§ WRITTEN EXERCISE
Extend the excerpt below on HTTP and middleboxes, picking up after its last sentence.

§ PAGE EXTRACT
-- Start --

3.3.  Deploying New Protocols

   If port 80 and 443 are the only ports opened, then given that
   middleboxes in networks are inspecting packets and validate HTTP
   traffic, then a new protocol not based on HTTP and requiring a
   different transport port or protocol is difficult, while impossible,
   to deploy as is.

3.4.  Overloading HTTP

   Another consequence of this situation is that protocols and data go
   over HTTP.  HTTP is defined with a specific set of requirements and
   is implemented in a solution set that is far from the IP layer.  It
   uses TCP transport, has multiple ascii headers in the payload to be
   parsed, has state, etc.  However, the HTTP protocol is being revised
   [RFC6455][httpbis] related to some of these new requirements.

-- End --

§ MATERIAL PROVIDED
-- Start --

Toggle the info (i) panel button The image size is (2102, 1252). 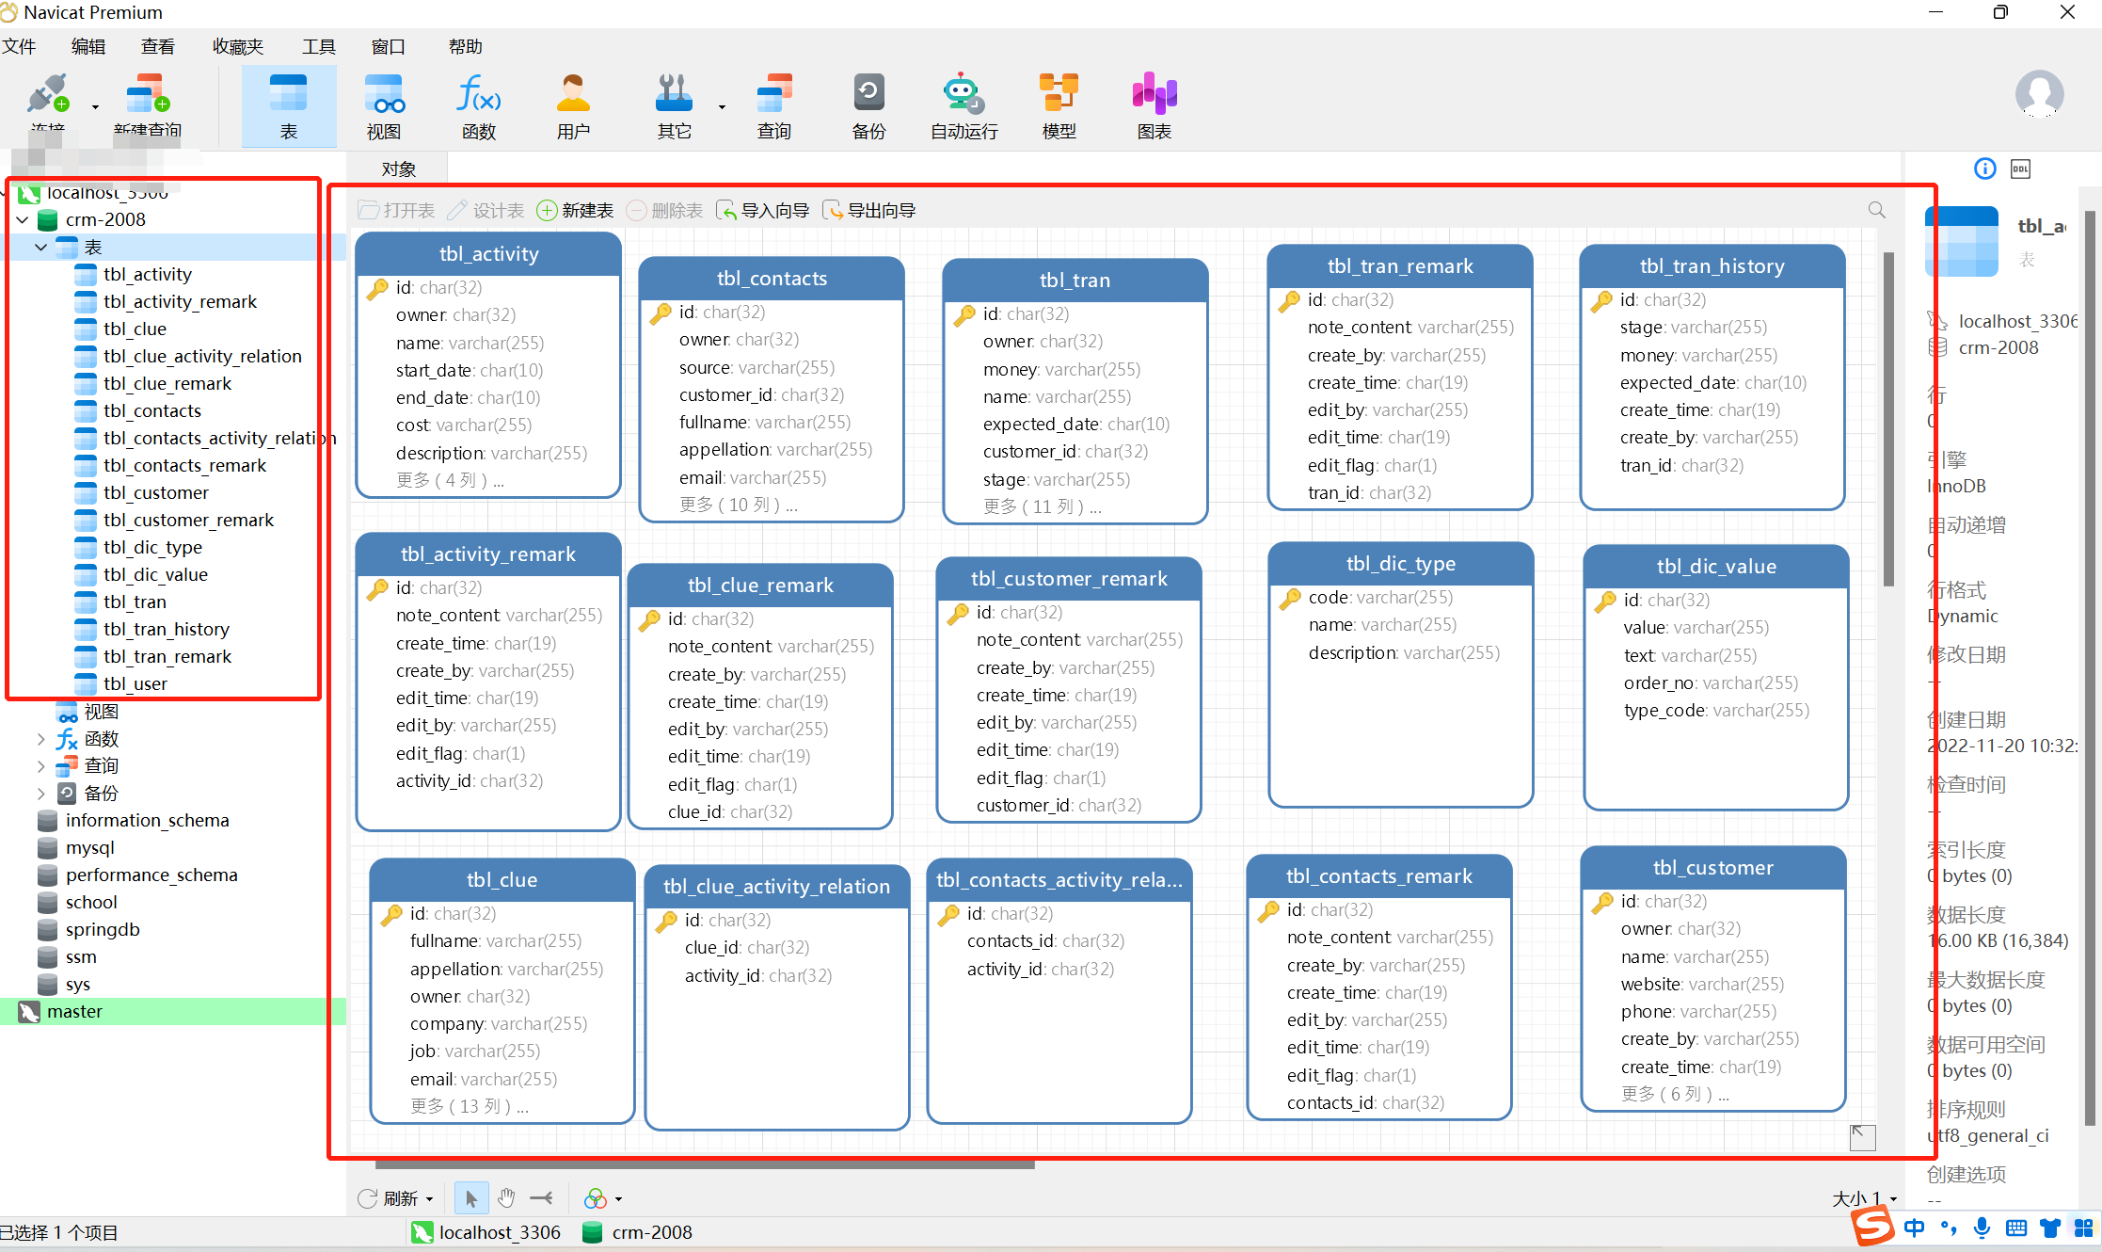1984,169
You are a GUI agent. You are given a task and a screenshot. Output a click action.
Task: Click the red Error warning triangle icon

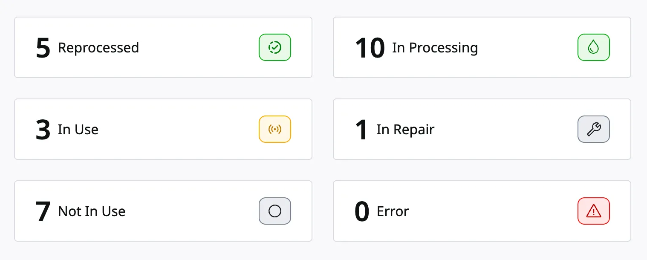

-- End --

§ OUTPUT OF THE TASK
3.5.  Increasing the rate of usage of IP addresses

   If an organization has N different services where each one takes a
   different port, then, in the context of its users only able to use
   outgoing port 80/443, the organization has to use N IP addresses, one
   for each service and bind the service on port 443 (or 80) on that IP
   address.  Therefore, the organization increases the rate of its usage
   of IP addresses.  Since IPv4 addresses are almost exhausted, this
   situation adds pain to the IPv4 address exhaustion.  IPv6 addresses
   are almost limitless to this issue, but having too many IPv6
   addresses on the same server to support the services add complexity
   to the operations.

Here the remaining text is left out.